* _What the task requires_
Wherever the string "blue" occurs in a line of these records, report that line.

Segment Start: Available data

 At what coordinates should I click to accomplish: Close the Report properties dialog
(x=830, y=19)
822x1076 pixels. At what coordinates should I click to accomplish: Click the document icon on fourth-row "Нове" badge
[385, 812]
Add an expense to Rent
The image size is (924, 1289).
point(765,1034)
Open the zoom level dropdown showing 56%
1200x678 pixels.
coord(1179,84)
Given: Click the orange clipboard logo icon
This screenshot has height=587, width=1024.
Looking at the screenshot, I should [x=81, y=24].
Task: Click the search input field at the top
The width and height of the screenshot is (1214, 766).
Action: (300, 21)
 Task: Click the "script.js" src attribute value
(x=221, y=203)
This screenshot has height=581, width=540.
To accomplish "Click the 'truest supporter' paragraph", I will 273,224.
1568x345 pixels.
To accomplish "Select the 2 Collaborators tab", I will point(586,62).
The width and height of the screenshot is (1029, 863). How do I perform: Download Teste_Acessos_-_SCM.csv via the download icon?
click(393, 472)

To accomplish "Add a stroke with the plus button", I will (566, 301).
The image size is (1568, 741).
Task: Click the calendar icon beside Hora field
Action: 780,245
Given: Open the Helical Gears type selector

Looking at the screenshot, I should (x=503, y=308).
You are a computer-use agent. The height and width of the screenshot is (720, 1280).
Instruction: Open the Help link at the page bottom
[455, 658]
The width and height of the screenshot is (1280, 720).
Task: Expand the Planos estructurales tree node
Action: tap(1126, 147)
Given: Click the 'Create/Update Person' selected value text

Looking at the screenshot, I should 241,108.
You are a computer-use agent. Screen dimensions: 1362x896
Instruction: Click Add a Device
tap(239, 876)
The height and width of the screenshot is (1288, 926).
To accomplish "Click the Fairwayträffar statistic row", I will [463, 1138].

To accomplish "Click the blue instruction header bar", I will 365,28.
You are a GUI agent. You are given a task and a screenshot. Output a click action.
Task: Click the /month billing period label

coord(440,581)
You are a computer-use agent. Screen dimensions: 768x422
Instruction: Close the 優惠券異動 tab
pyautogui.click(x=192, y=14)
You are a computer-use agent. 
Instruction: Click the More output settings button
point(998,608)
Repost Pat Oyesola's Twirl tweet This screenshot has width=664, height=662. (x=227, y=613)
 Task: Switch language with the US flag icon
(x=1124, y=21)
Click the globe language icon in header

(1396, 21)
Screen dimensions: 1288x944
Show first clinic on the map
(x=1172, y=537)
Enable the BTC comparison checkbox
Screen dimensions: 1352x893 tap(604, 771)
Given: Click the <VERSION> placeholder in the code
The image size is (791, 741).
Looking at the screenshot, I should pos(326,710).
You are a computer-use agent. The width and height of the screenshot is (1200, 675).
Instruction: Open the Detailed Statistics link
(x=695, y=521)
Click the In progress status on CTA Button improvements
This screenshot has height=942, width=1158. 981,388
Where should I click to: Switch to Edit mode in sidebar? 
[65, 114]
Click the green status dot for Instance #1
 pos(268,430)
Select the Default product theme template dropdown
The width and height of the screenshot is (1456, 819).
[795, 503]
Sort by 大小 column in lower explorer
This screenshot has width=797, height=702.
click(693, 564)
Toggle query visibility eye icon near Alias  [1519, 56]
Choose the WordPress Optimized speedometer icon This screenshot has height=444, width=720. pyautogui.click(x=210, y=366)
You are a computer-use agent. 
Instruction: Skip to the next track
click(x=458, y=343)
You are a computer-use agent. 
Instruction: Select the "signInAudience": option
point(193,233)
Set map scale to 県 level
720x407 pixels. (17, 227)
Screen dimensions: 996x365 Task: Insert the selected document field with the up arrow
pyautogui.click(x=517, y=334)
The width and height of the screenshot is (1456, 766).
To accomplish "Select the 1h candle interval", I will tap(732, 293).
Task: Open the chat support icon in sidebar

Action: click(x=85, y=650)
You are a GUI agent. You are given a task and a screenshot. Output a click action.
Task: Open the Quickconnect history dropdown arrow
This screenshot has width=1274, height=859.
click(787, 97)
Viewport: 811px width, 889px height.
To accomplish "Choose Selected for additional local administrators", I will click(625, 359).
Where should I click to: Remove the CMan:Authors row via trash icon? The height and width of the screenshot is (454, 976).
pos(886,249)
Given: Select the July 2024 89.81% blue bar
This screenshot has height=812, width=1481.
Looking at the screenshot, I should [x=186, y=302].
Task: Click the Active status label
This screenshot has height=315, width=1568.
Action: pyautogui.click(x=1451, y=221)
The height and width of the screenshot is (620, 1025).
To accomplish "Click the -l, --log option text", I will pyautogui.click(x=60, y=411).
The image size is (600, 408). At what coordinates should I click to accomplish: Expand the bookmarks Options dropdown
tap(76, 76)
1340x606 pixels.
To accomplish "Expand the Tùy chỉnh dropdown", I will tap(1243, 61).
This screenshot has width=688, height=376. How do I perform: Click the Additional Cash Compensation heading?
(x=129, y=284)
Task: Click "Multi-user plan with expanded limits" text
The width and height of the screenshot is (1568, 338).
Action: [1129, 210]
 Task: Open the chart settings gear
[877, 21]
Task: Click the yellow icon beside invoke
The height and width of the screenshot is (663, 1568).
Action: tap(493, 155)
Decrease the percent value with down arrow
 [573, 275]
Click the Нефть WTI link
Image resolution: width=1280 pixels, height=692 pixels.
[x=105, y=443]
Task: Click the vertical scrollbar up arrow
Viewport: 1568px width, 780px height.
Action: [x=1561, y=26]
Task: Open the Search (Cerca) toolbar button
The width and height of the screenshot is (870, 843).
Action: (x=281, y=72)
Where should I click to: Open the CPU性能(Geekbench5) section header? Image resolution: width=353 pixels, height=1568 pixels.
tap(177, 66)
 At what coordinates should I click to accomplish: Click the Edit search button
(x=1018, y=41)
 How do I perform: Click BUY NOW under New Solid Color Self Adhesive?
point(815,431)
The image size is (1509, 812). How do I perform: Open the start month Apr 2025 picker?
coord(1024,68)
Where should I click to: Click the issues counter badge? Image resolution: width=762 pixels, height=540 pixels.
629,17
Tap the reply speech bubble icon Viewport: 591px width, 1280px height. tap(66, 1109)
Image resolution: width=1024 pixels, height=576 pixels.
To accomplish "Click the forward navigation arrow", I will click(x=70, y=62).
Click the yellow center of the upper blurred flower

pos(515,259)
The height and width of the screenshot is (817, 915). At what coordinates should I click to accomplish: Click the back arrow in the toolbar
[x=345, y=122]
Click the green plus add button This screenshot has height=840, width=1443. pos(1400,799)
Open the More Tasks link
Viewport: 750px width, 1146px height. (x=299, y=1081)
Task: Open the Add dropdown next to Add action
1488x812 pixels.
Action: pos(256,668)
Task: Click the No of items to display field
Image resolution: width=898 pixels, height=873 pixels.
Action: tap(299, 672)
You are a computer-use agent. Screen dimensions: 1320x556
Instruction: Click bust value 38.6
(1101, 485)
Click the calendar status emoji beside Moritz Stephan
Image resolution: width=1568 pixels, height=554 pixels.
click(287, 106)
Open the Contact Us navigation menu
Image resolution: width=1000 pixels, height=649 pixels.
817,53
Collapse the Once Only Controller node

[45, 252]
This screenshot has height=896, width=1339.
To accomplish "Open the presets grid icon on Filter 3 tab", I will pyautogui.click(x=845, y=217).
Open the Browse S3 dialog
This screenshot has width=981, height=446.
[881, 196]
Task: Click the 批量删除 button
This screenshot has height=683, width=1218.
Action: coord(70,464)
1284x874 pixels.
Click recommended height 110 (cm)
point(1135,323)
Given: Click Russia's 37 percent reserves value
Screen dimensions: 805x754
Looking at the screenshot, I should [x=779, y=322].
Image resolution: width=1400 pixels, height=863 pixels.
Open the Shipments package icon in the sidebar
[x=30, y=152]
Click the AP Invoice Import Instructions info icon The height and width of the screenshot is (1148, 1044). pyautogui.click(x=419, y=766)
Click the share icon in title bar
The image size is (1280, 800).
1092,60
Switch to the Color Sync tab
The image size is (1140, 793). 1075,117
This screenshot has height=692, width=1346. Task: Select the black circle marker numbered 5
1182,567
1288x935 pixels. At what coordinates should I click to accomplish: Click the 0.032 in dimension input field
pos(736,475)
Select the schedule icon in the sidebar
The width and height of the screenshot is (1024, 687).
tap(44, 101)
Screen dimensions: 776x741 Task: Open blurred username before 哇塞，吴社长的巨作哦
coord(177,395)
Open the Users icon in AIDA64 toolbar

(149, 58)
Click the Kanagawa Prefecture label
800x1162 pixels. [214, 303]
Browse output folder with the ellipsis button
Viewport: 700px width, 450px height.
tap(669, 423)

Segment End: Available data

* _Exercise answer_
To accomplish "Click the blue instruction header bar", I will 365,28.
Given: Select the July 2024 89.81% blue bar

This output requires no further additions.